### Data extract
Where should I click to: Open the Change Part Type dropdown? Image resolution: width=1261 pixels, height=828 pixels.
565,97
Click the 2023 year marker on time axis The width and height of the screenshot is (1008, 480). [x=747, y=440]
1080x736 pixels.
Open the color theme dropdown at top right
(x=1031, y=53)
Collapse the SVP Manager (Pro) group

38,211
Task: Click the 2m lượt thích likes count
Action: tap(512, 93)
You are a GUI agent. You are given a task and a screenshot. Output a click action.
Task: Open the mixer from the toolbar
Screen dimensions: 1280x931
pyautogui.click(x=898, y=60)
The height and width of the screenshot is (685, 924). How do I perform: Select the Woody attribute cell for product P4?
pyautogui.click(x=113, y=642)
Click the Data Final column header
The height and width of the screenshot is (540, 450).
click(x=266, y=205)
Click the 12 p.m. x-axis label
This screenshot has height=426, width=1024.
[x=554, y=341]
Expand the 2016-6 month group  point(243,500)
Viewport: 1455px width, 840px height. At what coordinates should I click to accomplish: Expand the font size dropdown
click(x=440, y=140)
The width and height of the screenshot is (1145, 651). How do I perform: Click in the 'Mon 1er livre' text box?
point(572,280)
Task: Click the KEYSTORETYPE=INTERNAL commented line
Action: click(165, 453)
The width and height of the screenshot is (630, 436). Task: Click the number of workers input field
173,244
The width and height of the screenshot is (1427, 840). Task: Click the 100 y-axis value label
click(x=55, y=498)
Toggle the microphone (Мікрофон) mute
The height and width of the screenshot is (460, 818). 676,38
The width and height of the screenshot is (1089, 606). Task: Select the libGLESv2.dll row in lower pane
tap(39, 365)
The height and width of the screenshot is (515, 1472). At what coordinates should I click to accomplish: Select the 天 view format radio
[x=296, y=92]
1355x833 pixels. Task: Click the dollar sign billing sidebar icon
######
Reproduce the data shown above with every line intact.

**Output of the exercise:**
Where should I click to: Open the Change Part Type dropdown? Image resolution: width=1261 pixels, height=828 pixels.
565,97
Click the 2023 year marker on time axis The width and height of the screenshot is (1008, 480). [x=747, y=440]
1080x736 pixels.
Open the color theme dropdown at top right
(x=1031, y=53)
Collapse the SVP Manager (Pro) group

38,211
Task: Click the 2m lượt thích likes count
Action: tap(512, 93)
You are a GUI agent. You are given a task and a screenshot. Output a click action.
Task: Open the mixer from the toolbar
Screen dimensions: 1280x931
pyautogui.click(x=898, y=60)
The height and width of the screenshot is (685, 924). How do I perform: Select the Woody attribute cell for product P4?
pyautogui.click(x=113, y=642)
Click the Data Final column header
The height and width of the screenshot is (540, 450).
click(x=266, y=205)
Click the 12 p.m. x-axis label
This screenshot has height=426, width=1024.
[x=554, y=341]
Expand the 2016-6 month group  point(243,500)
Viewport: 1455px width, 840px height. At what coordinates should I click to accomplish: Expand the font size dropdown
click(x=440, y=140)
The width and height of the screenshot is (1145, 651). How do I perform: Click in the 'Mon 1er livre' text box?
point(572,280)
Task: Click the KEYSTORETYPE=INTERNAL commented line
Action: click(165, 453)
The width and height of the screenshot is (630, 436). Task: Click the number of workers input field
173,244
The width and height of the screenshot is (1427, 840). Task: Click the 100 y-axis value label
click(x=55, y=498)
Toggle the microphone (Мікрофон) mute
The height and width of the screenshot is (460, 818). 676,38
The width and height of the screenshot is (1089, 606). Task: Select the libGLESv2.dll row in lower pane
tap(39, 365)
The height and width of the screenshot is (515, 1472). At what coordinates should I click to accomplish: Select the 天 view format radio
[x=296, y=92]
1355x833 pixels. Task: Click the dollar sign billing sidebar icon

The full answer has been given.